* 작년 초에 내가 쓴 논문을 소개해준 글이 있어서 퍼왔다. (작년 여름쯤 구글링하다 발견했는데 문득 다시 생각이 났다.) 사회물리학에 관한 간단한 소개로도 좋은 글인 것 같다. [원문보기]

---

The Why Files | Science Matters, Tom Siegfried: Who says physics is boring?

2 FEBRUARY 2006

Physicists commonly embark on fantastic adventures, exploring the inner complexity of the atom, the vastness of the cosmos, even parallel universes or undiscovered dimensions of space and time.

Reports from the physics frontiers often offer an enjoyable escape from the humdrum life of the real world stuck here on Earth.

But doesn't physics have its dull side, the dry and mathematical description of dirt and dust, friction and fractures? True, the bulk of physics (and physicists) are concerned with the properties of bulk matter. In particular, physicists use the math known as statistical mechanics to describe how particles coagulate and conspire to generate the many mundane behaviors observed in the material world.

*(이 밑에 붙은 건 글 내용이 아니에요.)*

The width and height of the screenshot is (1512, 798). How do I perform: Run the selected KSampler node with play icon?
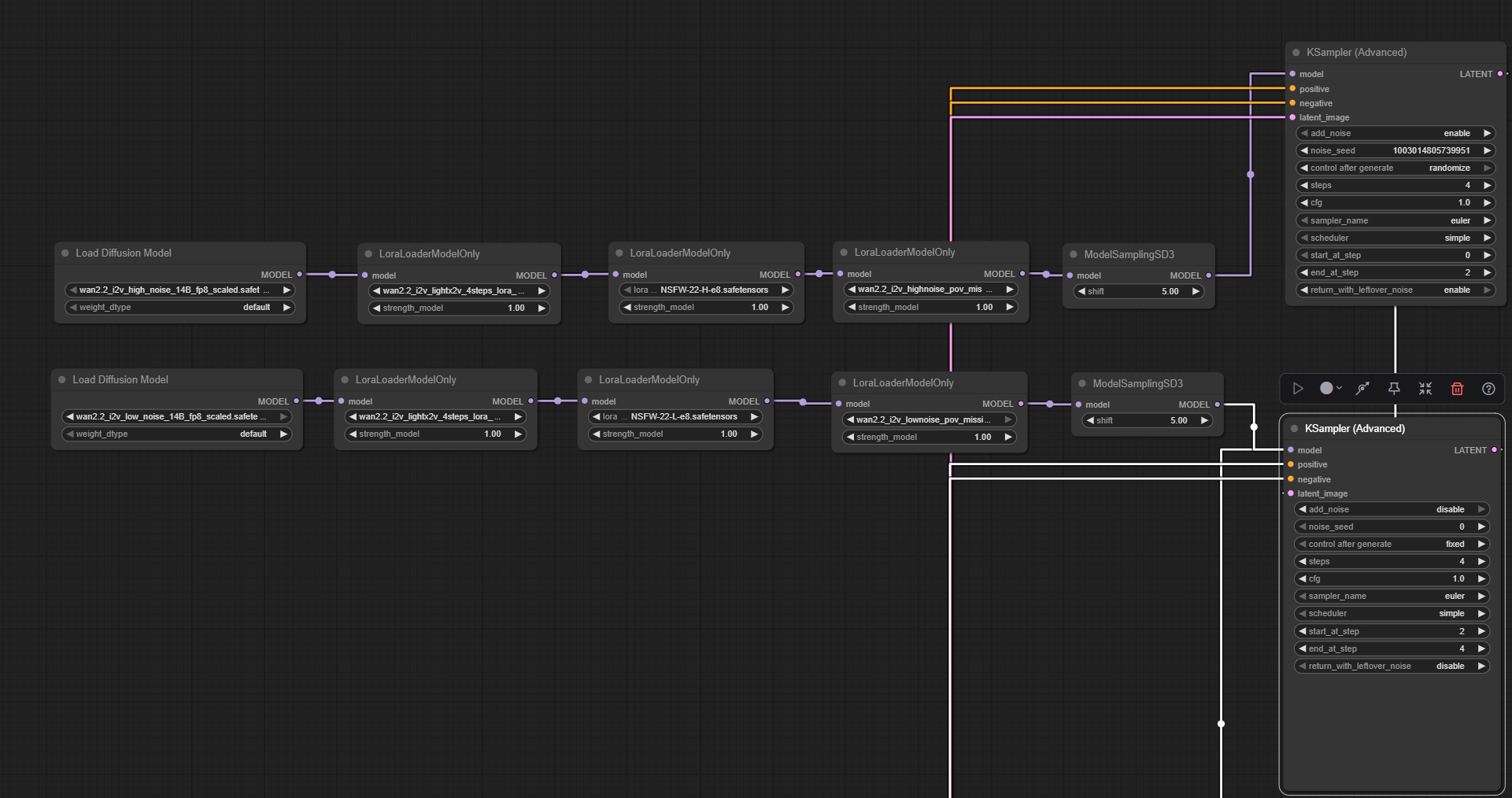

It turns out, though, that statistical physics isn't always as dreary as it sounds. The same math that describes the sponginess of sawdust or avalanches in sand piles can be applied to all sorts of collections of items in action, including people. So if you want to know how exciting physics really is, you need to read Physica A, a journal devoted to statistical mechanics and its real-life applications.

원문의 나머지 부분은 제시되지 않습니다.